Need help with complex Backup/DR?

Backup, recovery, and data protection are hard. Really hard. As an architect of backup systems among other tech, I can say that there are rarely simple architectures demanding easy solutions that will satisfy all the difficult problems that so very many companies have created over years of growth. The thing is, so many decisions regarding what platforms on which to place their systems, what applications and their requisite storage requirements to use, often without options, as their environments have grown, and quite often, the final consideration regarding these tools is how to protect the data that’s generated.

For many years, whenever I’ve had any concerns on my architectures, I’ve leaned on the readily available, and masterful assistance of my friend W. Curtis Preston. I truly know of nobody in the space who has anywhere near the practical experience in the category of data protection who knows as much and can speak both logically and clearly on all aspects on which I’ve had any concerns.

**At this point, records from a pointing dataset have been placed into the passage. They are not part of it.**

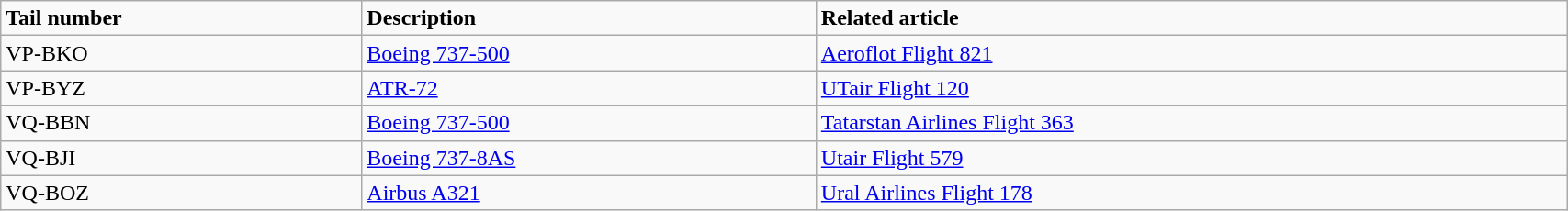
Ural Airlines Flight 178 [1190, 193]
VQ-BBN [182, 123]
UTair Flight 120 [1190, 88]
Utair Flight 579 [1190, 158]
VQ-BOZ [182, 193]
Aeroflot Flight 821 [1190, 53]
Related article [1190, 18]
Airbus A321 [590, 193]
ATR-72 [590, 88]
Tatarstan Airlines Flight 363 [1190, 123]
Tail number [182, 18]
VP-BYZ [182, 88]
VP-BKO [182, 53]
VQ-BJI [182, 158]
Boeing 737-8AS [590, 158]
Description [590, 18]
Pinpoint the cell where the given text exists, returning its [x, y] midpoint coordinate. 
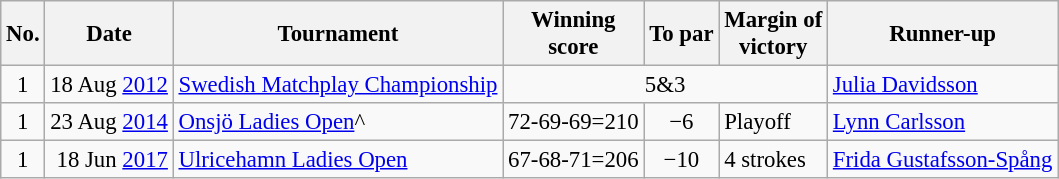
Tournament [338, 34]
−10 [682, 160]
4 strokes [774, 160]
Winningscore [574, 34]
5&3 [666, 85]
72-69-69=210 [574, 122]
23 Aug 2014 [109, 122]
No. [23, 34]
67-68-71=206 [574, 160]
Julia Davidsson [943, 85]
Ulricehamn Ladies Open [338, 160]
18 Jun 2017 [109, 160]
Runner-up [943, 34]
Lynn Carlsson [943, 122]
To par [682, 34]
Frida Gustafsson-Spång [943, 160]
Margin ofvictory [774, 34]
18 Aug 2012 [109, 85]
Swedish Matchplay Championship [338, 85]
Date [109, 34]
−6 [682, 122]
Playoff [774, 122]
Onsjö Ladies Open^ [338, 122]
Locate the cell with the specified text and output its [x, y] center coordinate. 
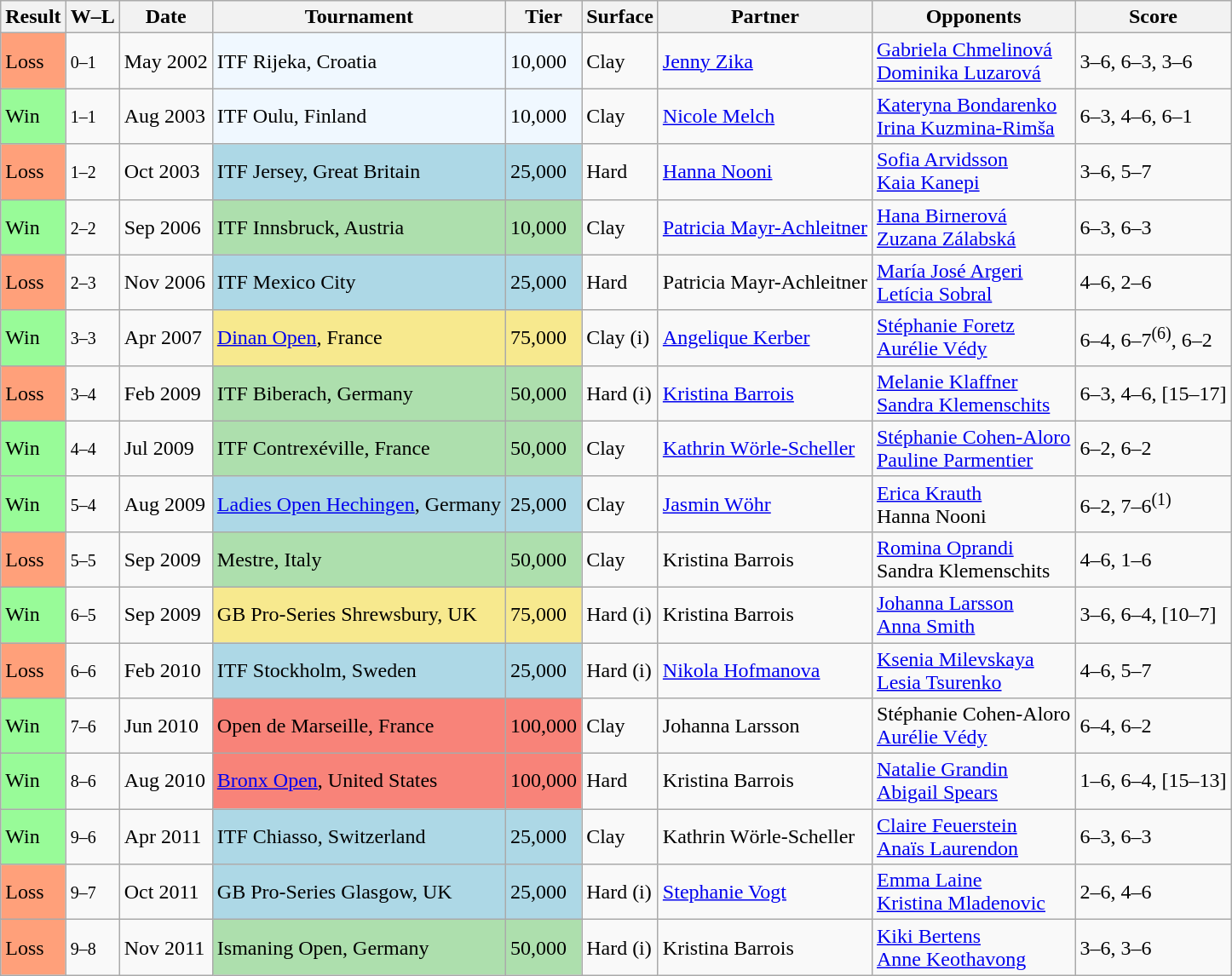
Feb 2010 [165, 670]
Natalie Grandin Abigail Spears [973, 782]
6–6 [92, 670]
3–6, 6–3, 3–6 [1154, 61]
Apr 2011 [165, 837]
5–5 [92, 559]
Kiki Bertens Anne Keothavong [973, 947]
6–4, 6–2 [1154, 726]
ITF Stockholm, Sweden [359, 670]
8–6 [92, 782]
María José Argeri Letícia Sobral [973, 283]
Dinan Open, France [359, 337]
ITF Innsbruck, Austria [359, 227]
9–7 [92, 893]
1–1 [92, 116]
Stéphanie Cohen-Aloro Pauline Parmentier [973, 448]
4–6, 5–7 [1154, 670]
Jun 2010 [165, 726]
Aug 2010 [165, 782]
GB Pro-Series Glasgow, UK [359, 893]
ITF Contrexéville, France [359, 448]
Gabriela Chmelinová Dominika Luzarová [973, 61]
Melanie Klaffner Sandra Klemenschits [973, 394]
ITF Rijeka, Croatia [359, 61]
Feb 2009 [165, 394]
4–4 [92, 448]
Kateryna Bondarenko Irina Kuzmina-Rimša [973, 116]
Open de Marseille, France [359, 726]
4–6, 2–6 [1154, 283]
Bronx Open, United States [359, 782]
0–1 [92, 61]
Oct 2011 [165, 893]
Opponents [973, 17]
3–6, 6–4, [10–7] [1154, 615]
Stéphanie Cohen-Aloro Aurélie Védy [973, 726]
Partner [765, 17]
Romina Oprandi Sandra Klemenschits [973, 559]
6–2, 6–2 [1154, 448]
Clay (i) [620, 337]
Nov 2011 [165, 947]
1–2 [92, 172]
Hana Birnerová Zuzana Zálabská [973, 227]
3–4 [92, 394]
ITF Oulu, Finland [359, 116]
ITF Jersey, Great Britain [359, 172]
Jul 2009 [165, 448]
Ismaning Open, Germany [359, 947]
Nicole Melch [765, 116]
2–6, 4–6 [1154, 893]
Surface [620, 17]
Jasmin Wöhr [765, 504]
6–3, 4–6, [15–17] [1154, 394]
Nov 2006 [165, 283]
5–4 [92, 504]
Mestre, Italy [359, 559]
1–6, 6–4, [15–13] [1154, 782]
Stéphanie Foretz Aurélie Védy [973, 337]
Emma Laine Kristina Mladenovic [973, 893]
Tier [544, 17]
9–6 [92, 837]
Ladies Open Hechingen, Germany [359, 504]
Apr 2007 [165, 337]
W–L [92, 17]
Nikola Hofmanova [765, 670]
Stephanie Vogt [765, 893]
GB Pro-Series Shrewsbury, UK [359, 615]
2–2 [92, 227]
Aug 2003 [165, 116]
ITF Chiasso, Switzerland [359, 837]
2–3 [92, 283]
May 2002 [165, 61]
Erica Krauth Hanna Nooni [973, 504]
Tournament [359, 17]
Hanna Nooni [765, 172]
Angelique Kerber [765, 337]
3–3 [92, 337]
Score [1154, 17]
3–6, 5–7 [1154, 172]
Sep 2006 [165, 227]
9–8 [92, 947]
4–6, 1–6 [1154, 559]
ITF Mexico City [359, 283]
7–6 [92, 726]
Sofia Arvidsson Kaia Kanepi [973, 172]
Oct 2003 [165, 172]
Claire Feuerstein Anaïs Laurendon [973, 837]
3–6, 3–6 [1154, 947]
6–3, 4–6, 6–1 [1154, 116]
Date [165, 17]
Ksenia Milevskaya Lesia Tsurenko [973, 670]
Johanna Larsson Anna Smith [973, 615]
ITF Biberach, Germany [359, 394]
Aug 2009 [165, 504]
6–5 [92, 615]
Jenny Zika [765, 61]
Result [33, 17]
6–2, 7–6(1) [1154, 504]
Johanna Larsson [765, 726]
6–4, 6–7(6), 6–2 [1154, 337]
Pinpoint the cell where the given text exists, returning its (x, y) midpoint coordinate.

Much of what I’ve needed has come from Curtis’ book. Part of the magic of that book was that it had real-world issues, and real-world solutions expressed in clear and relevant language.

When he began working on a new book, and asked me, along with a great group of other technologists to proof, and edit his work, I was honored.

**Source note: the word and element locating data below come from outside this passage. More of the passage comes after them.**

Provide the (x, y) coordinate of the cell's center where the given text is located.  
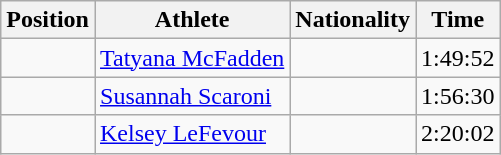
1:49:52 (458, 58)
Kelsey LeFevour (192, 134)
Susannah Scaroni (192, 96)
Athlete (192, 20)
1:56:30 (458, 96)
2:20:02 (458, 134)
Nationality (353, 20)
Tatyana McFadden (192, 58)
Time (458, 20)
Position (48, 20)
Determine the [x, y] coordinate at the center of the cell enclosing the given text.  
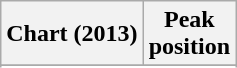
Chart (2013) [72, 34]
Peakposition [189, 34]
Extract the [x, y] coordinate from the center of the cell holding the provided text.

Modern Data Protection, on O’Reilly & Associates, recently released is just the guide we need. The truth is that he’s taken quite a lot of research into the changes that have taken place in the intervening years, most notably the advent of cloud as a relevant platform for target, as well as the SAAS approaches towards scaling, client delivery, and replication. This is only a portion of the vast changes that are being reflected in the backup space. Curtis addresses all these issues, giving a real-world view toward the necessary approaches to issues like high-transaction databases, endpoints, various data-type formats, and many others. I really believe that this is the guide that the industry needs as backup is more than insurance. It’s mission critical to maintaining uptimes and satisfying audit trails.

As I’ve said many times, the ability to leverage the backed-up data for things like running analytics against this data for insight to the data, without affecting the performance of the live datasets. Our corporate data is our currency, and for today’s enterprise, making this data, outside the environment work for us is one of the biggest challenges, outside of satisfying the critical DR or restoration requirements of traditional backup, DR tasks.

I want to extend my personal gratitude to Curtis for this definitive guide, and for the opportunity to help in editing of the book.